▶ _Supplied text_
= Robert Denham =

American businessman (1945–2025)

Robert Edwin Denham (August 27, 1945 – March 15, 2025) was an American lawyer known for crisis management at struggling companies. Denham worked with Warren Buffett to reform Salomon Brothers and prevent its insolvency after a bids-rigging scandal. He continued as chairman and CEO of the firm until a $9 billion sale to Travelers Group.

==Biography==

Denham was born on August 27, 1945, in Dallas. He was raised in Abilene.

He graduated magna cum laude from the University of Texas and received a Juris Doctor degree from the Harvard Law School and an M.A. in government from the John F. Kennedy School of Government at Harvard University.

He was a partner in the law firm Munger, Tolles & Olson from 1973 to 1991, and again from 1998. He was chief executive officer of Salomon Brothers from 1992 to 1997. He was on the board of directors of the New York Times Company, Oaktree Capital Management, UGL, FEMSA and Chevron Corporation.

He was chairman of the John D. and Catherine T. MacArthur Foundation and vice chairman of the Good Samaritan Hospital of Los Angeles. He was a trustee of the James Irvine Foundation, the New Village Charter High School and the Russell Sage Foundation.

He died of cancer on March 15, 2025.

▶ _Records_

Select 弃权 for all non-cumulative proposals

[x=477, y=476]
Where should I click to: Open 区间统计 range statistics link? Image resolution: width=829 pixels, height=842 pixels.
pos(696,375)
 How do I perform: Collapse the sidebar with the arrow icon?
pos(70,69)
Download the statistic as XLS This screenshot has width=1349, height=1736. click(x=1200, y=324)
* * *
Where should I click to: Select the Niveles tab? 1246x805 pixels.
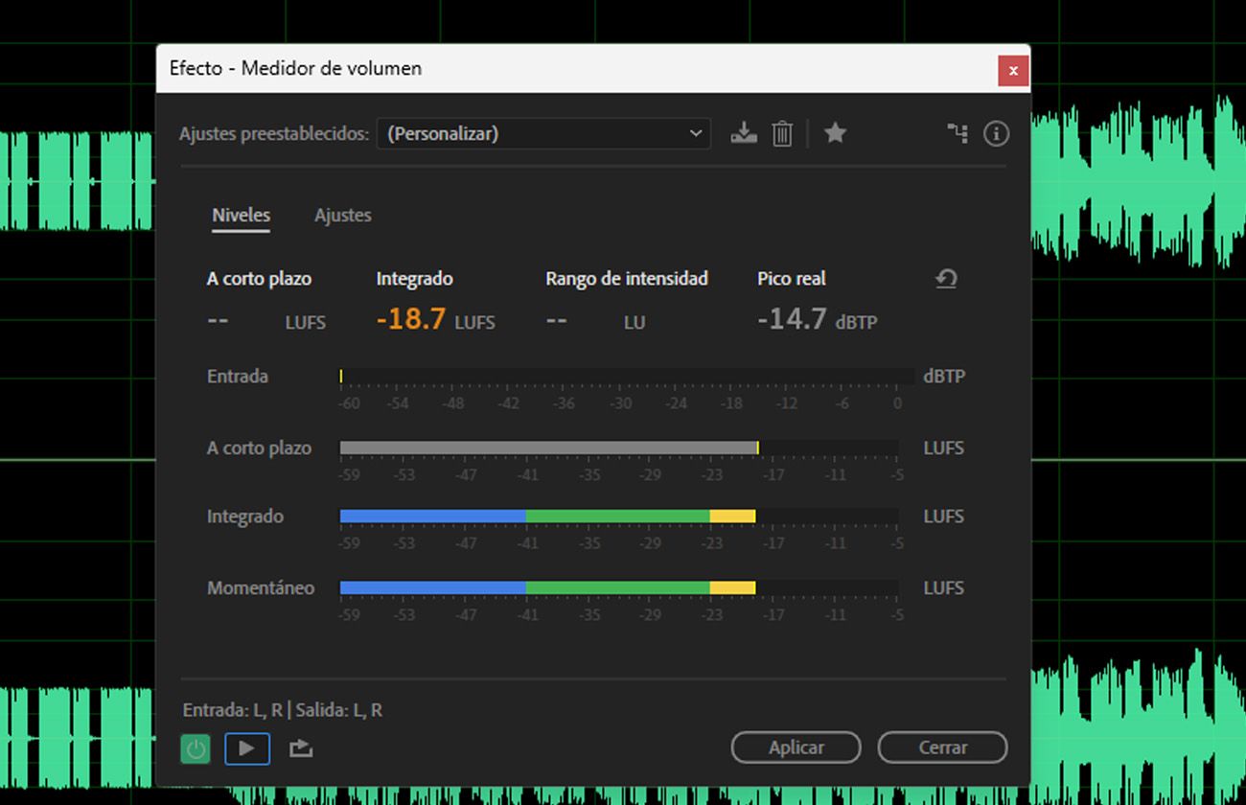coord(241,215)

▶ _Assignment 1_
In the article on Robert Denham, quote the part that opens with the words containing "He graduated magna" and closes with "and Chevron Corporation.".
▶ _Assignment 2_
According to the article on Robert Denham, during which years was he chief executive officer of Salomon Brothers?
▶ _Assignment 3_
Turn the paragraph of the article on Robert Denham that begins "He was a partner in the law firm" into a short list that keeps its main facts.

▶ _Reply 1_
He graduated magna cum laude from the University of Texas and received a Juris Doctor degree from the Harvard Law School and an M.A. in government from the John F. Kennedy School of Government at Harvard University.

He was a partner in the law firm Munger, Tolles & Olson from 1973 to 1991, and again from 1998. He was chief executive officer of Salomon Brothers from 1992 to 1997. He was on the board of directors of the New York Times Company, Oaktree Capital Management, UGL, FEMSA and Chevron Corporation.

▶ _Reply 2_
From 1992 to 1997.

▶ _Reply 3_
- Partner at Munger, Tolles & Olson from 1973 to 1991, and again from 1998
- Chief executive officer of Salomon Brothers from 1992 to 1997
- Board member of the New York Times Company, Oaktree Capital Management, UGL, FEMSA and Chevron Corporation